## TO DO
Write the data out again, matching every line exactly.

[Saved data entries]
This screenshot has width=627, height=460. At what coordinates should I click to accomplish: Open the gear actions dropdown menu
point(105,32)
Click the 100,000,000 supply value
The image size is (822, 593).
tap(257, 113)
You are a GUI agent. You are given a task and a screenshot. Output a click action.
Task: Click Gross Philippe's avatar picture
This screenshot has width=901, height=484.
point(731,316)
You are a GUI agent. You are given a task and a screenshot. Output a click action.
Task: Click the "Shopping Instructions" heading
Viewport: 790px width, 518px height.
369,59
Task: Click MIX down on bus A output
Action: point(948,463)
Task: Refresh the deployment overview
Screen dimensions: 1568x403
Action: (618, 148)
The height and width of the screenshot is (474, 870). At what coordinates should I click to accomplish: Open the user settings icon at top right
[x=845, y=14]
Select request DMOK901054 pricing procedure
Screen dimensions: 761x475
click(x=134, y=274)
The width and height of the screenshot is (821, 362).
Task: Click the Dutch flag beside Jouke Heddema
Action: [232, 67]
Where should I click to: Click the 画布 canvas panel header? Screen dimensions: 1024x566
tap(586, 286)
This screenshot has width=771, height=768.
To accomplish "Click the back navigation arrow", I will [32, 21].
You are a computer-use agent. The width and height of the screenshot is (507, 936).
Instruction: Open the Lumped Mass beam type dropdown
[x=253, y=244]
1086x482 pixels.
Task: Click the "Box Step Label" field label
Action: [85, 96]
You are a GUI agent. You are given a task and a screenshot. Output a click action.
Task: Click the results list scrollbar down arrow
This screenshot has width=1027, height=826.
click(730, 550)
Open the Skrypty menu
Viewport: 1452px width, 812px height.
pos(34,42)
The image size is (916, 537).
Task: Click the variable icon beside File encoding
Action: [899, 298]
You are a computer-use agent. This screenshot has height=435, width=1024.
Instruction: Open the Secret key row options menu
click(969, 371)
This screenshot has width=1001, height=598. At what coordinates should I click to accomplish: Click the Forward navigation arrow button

## SOLUTION TO THE EXERCISE
This screenshot has width=627, height=460. At what coordinates should I click to accomplish: Open the gear actions dropdown menu
point(105,32)
Click the 100,000,000 supply value
The image size is (822, 593).
tap(257, 113)
You are a GUI agent. You are given a task and a screenshot. Output a click action.
Task: Click Gross Philippe's avatar picture
This screenshot has width=901, height=484.
point(731,316)
You are a GUI agent. You are given a task and a screenshot. Output a click action.
Task: Click the "Shopping Instructions" heading
Viewport: 790px width, 518px height.
369,59
Task: Click MIX down on bus A output
Action: point(948,463)
Task: Refresh the deployment overview
Screen dimensions: 1568x403
Action: (618, 148)
The height and width of the screenshot is (474, 870). At what coordinates should I click to accomplish: Open the user settings icon at top right
[x=845, y=14]
Select request DMOK901054 pricing procedure
Screen dimensions: 761x475
click(x=134, y=274)
The width and height of the screenshot is (821, 362).
Task: Click the Dutch flag beside Jouke Heddema
Action: [232, 67]
Where should I click to: Click the 画布 canvas panel header? Screen dimensions: 1024x566
tap(586, 286)
This screenshot has width=771, height=768.
To accomplish "Click the back navigation arrow", I will [32, 21].
You are a computer-use agent. The width and height of the screenshot is (507, 936).
Instruction: Open the Lumped Mass beam type dropdown
[x=253, y=244]
1086x482 pixels.
Task: Click the "Box Step Label" field label
Action: [85, 96]
You are a GUI agent. You are given a task and a screenshot. Output a click action.
Task: Click the results list scrollbar down arrow
This screenshot has width=1027, height=826.
click(730, 550)
Open the Skrypty menu
Viewport: 1452px width, 812px height.
pos(34,42)
The image size is (916, 537).
Task: Click the variable icon beside File encoding
Action: [899, 298]
You are a computer-use agent. This screenshot has height=435, width=1024.
Instruction: Open the Secret key row options menu
click(969, 371)
This screenshot has width=1001, height=598. At what coordinates should I click to accomplish: Click the Forward navigation arrow button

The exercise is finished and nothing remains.